After losing half of its market value, the company was overtaken by Berkshire Hathaway (BRK.A) – Get a free report, (BRK.B) – Get a free report the holding company of the legendary investor Warren Buffett, in the ranking of the largest companies on that basis.
Tesla is now the world’s seventh largest company, with a market capitalization of $534 billion, behind Berkshire, sixth with $690 billion. The top 5 is unchanged: Apple (AAPL) – Get a free reportSaudi Aramco, Microsoft (MSFT) – Get a free reportAlphabet (GOOGL) – Get a free report and Amazon (AMZN) – Get a free report.
However, the company’s fundamentals are very solid. For the third quarter, Tesla posted adjusted earnings before interest, taxes, depreciation and amortization of nearly $5 billion, up 55% year-over-year, while sales rose 56% to $21.5 billion.
Tesla delivered 907,573 vehicles in the first nine months of 2022, up 45% year-over-year, and produced 927,910 cars, up nearly 49%.
The company also has a clear roadmap: Tesla must deliver its first semi-truck to PepsiCo on December 1 (FUT) – Get a free report and will begin production of the highly anticipated Cybertruck in mid-2023. These will be followed in 2024 by the new generation Roadster and the first model in its line of autonomous vehicles. The company also plans to produce Optimus, its humanoid robot, from 2023.
The resurgence of Covid-19 in China raises concerns that production at Tesla’s Shanghai factory may be interrupted. But that’s not the main factor in the share’s decline, which has been going on for quite some time.
Analysts and investors attribute the share price drop to CEO Elon Musk’s acquisition of the social network Twitter.
$TSLA continues to underperform (TSLA -20% vs [Nasdaq 100 Index] +3%) since Elon completed its purchase of TWTR on 10/28,” said Tesla investor Gary Black. “This reflects investor concerns that the loss of TWTR in [revenues] requires more capital from @elonmusk and continued uncertainty about sales and pricing in China.”
Since purchasing the platform for $44 billion on Oct. 27, the billionaire has spent most of his time talking on Twitter. The rare few times he mentions Tesla’s name comes when he asks a question on social media.
Musk is Tesla’s craftsman, architect, and chief ambassador. Prior to Twitter, the tech mogul promoted the EV company on an almost daily basis, helping to keep the brand talking.
Since Twitter, the automaker now seems less of a priority for Musk, who is trying to find sources of revenue to make the microblogging platform profitable.
He’s putting all his energy into it right now — after wreaking havoc there less than a month after he took over. He laid off nearly 70% of the company’s 7,500 employees and reactivated former President Donald Trump’s account. This latest decision worries advertisers, who don’t want their brands associated with racist and hate speech and misinformation.
The serial entrepreneur recently admitted that he has hardly slept since taking over Twitter.

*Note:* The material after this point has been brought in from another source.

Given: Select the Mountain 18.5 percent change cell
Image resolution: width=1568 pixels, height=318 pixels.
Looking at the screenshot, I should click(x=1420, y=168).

“I have too much work on my plate, that’s for sure,” Musk said on Nov. 14 during an appearance at B20 Indonesia, a business conference alongside the G20 summit in Bali. “I work the most I can work — morning to night, seven days a week.”
A few days earlier, Musk also told attendees at the 29th annual Baron Investment Conference that his workload has increased from 70 hours a week to 120.